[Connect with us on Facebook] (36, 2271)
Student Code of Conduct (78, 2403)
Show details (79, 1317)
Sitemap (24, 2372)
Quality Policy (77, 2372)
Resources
□ □ □ □ □
> Your instructions: Reproduce the records in full, exactly as written.

> Expected answer:
[Connect with us on Facebook] (36, 2271)
Student Code of Conduct (78, 2403)
Show details (79, 1317)
Sitemap (24, 2372)
Quality Policy (77, 2372)
Resources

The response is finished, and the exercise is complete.